------ Stored data ------

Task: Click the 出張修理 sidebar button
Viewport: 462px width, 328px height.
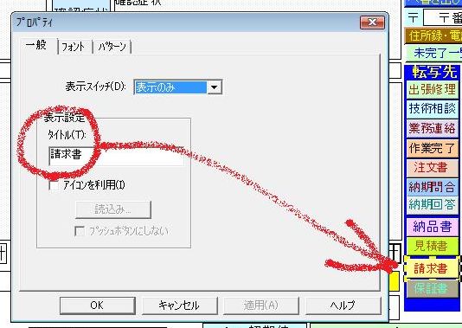Action: [x=432, y=89]
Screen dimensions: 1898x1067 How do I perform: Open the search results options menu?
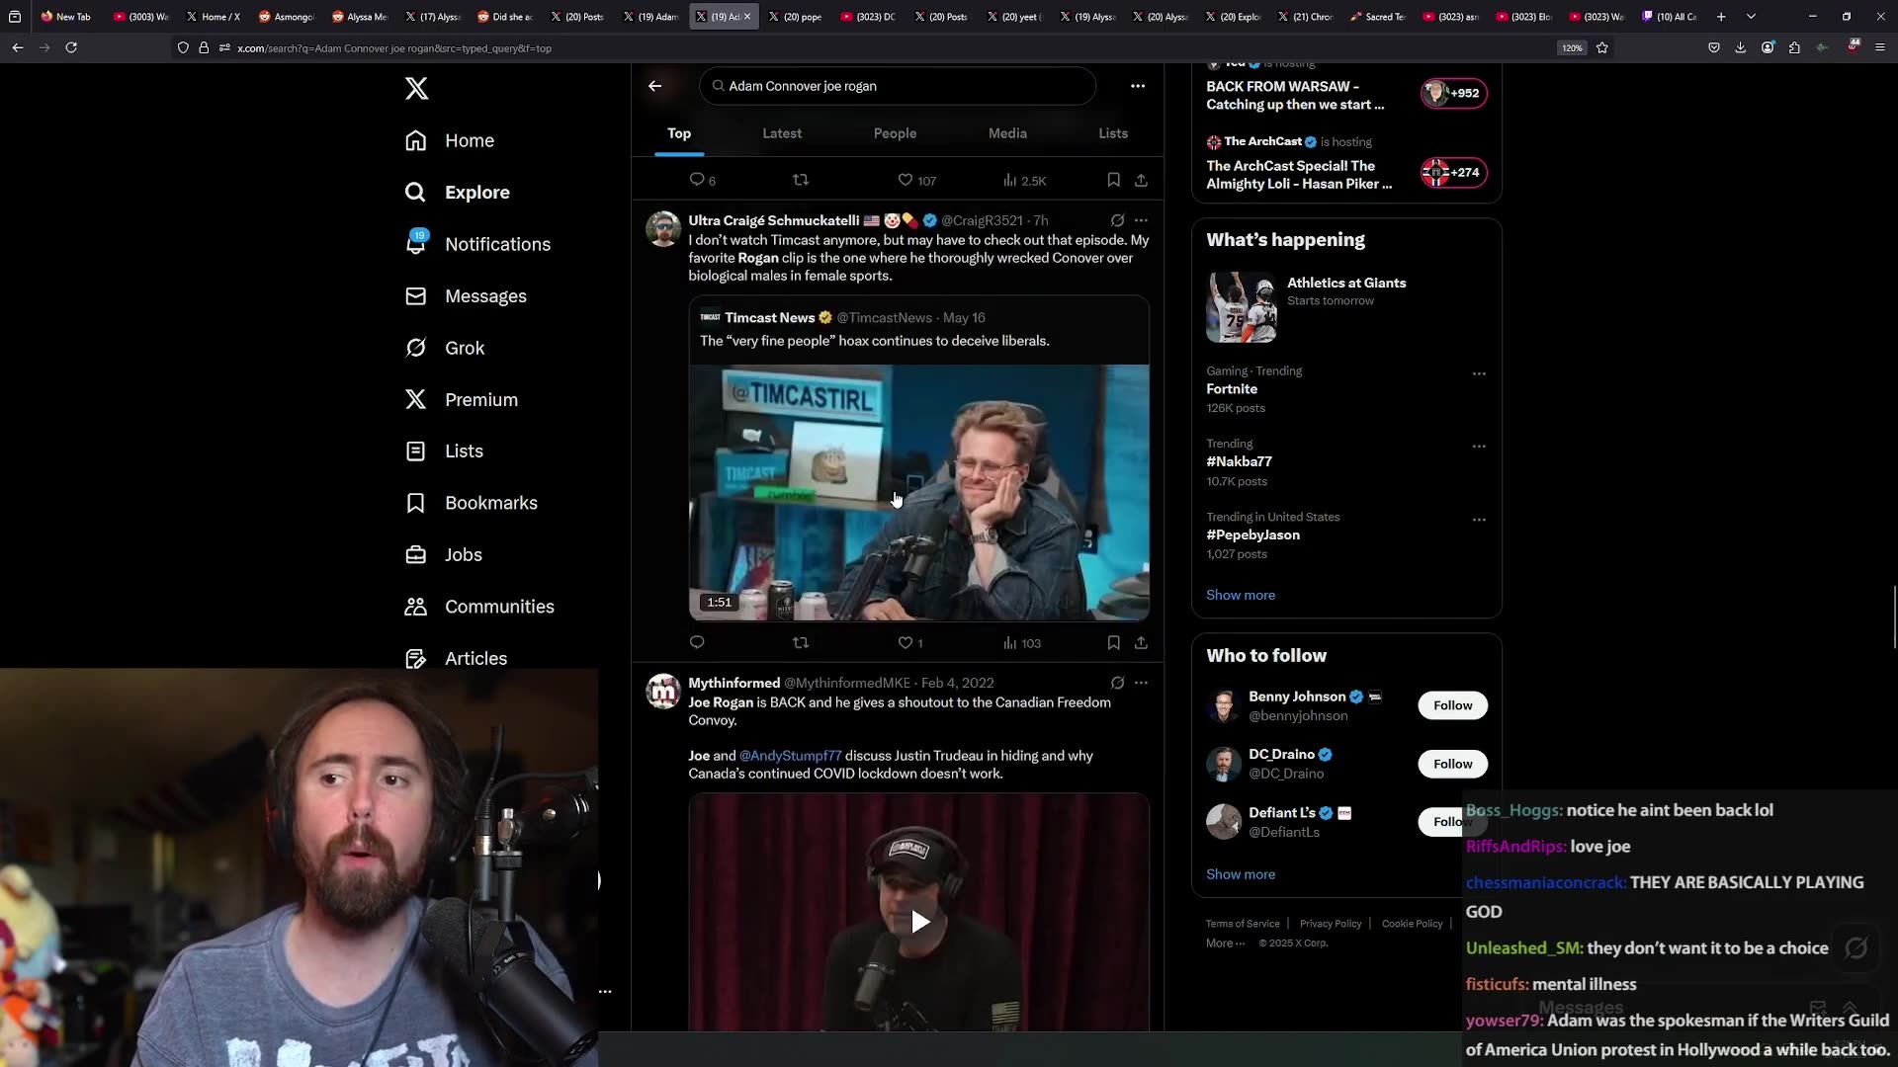point(1138,86)
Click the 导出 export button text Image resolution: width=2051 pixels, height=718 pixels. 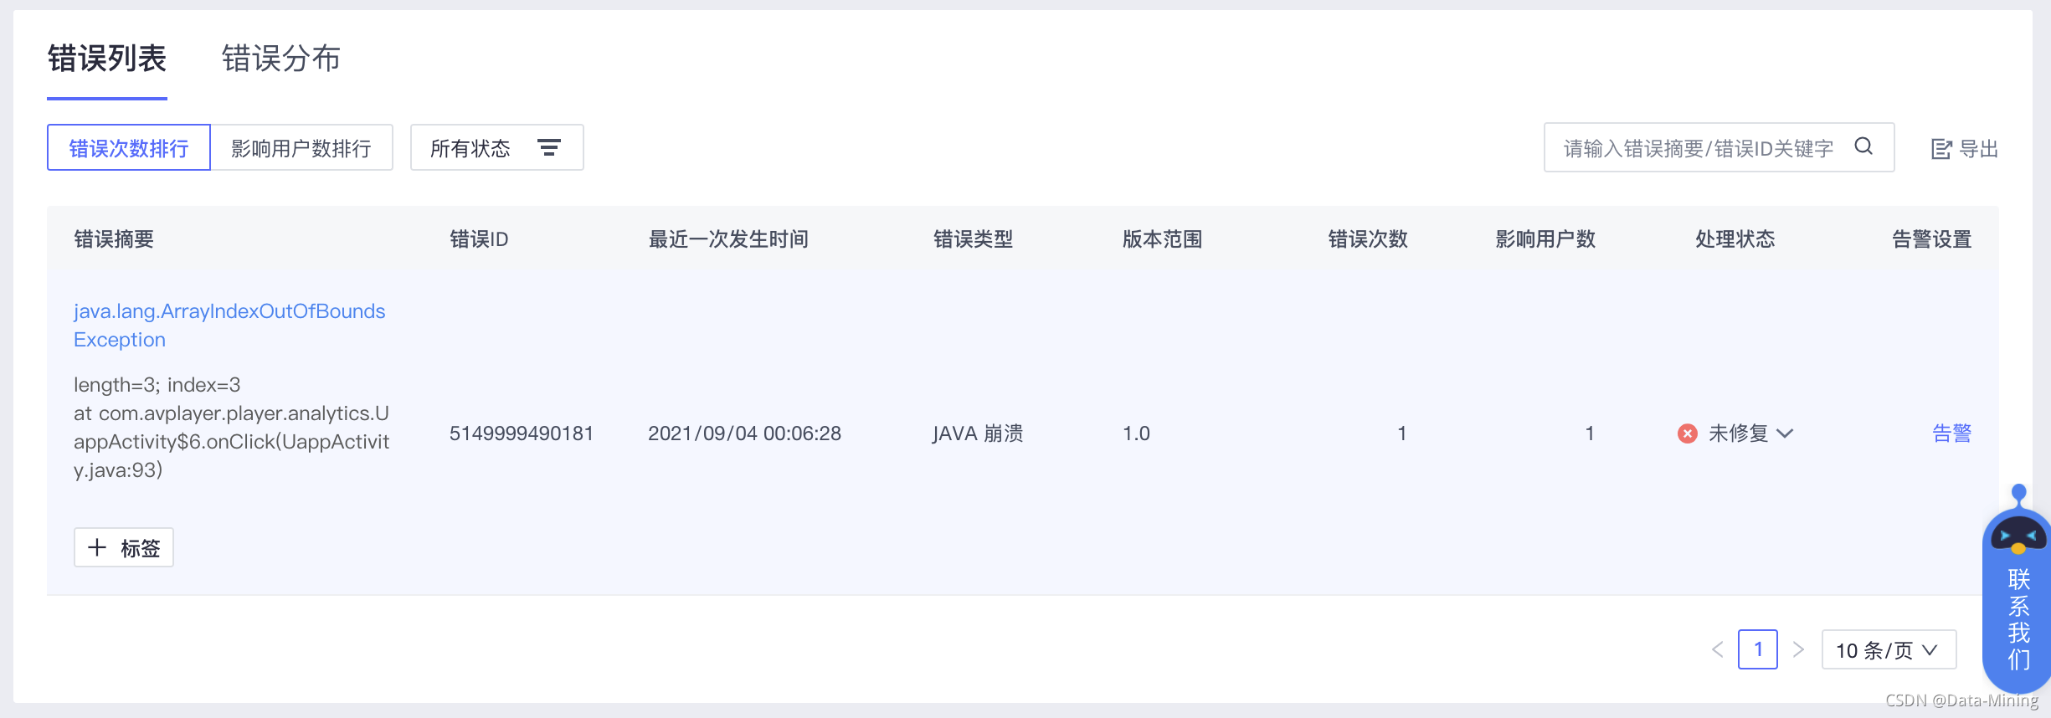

------

**Direction:**
Rewrite the rows above with every instance of "button" changed to "control" and everything else left as is. Omit the pictures from your answer.

**Worked answer:**
Task: Click the 出張修理 sidebar control
Viewport: 462px width, 328px height.
Action: [x=432, y=89]
Screen dimensions: 1898x1067 How do I perform: Open the search results options menu?
point(1138,86)
Click the 导出 export control text Image resolution: width=2051 pixels, height=718 pixels. 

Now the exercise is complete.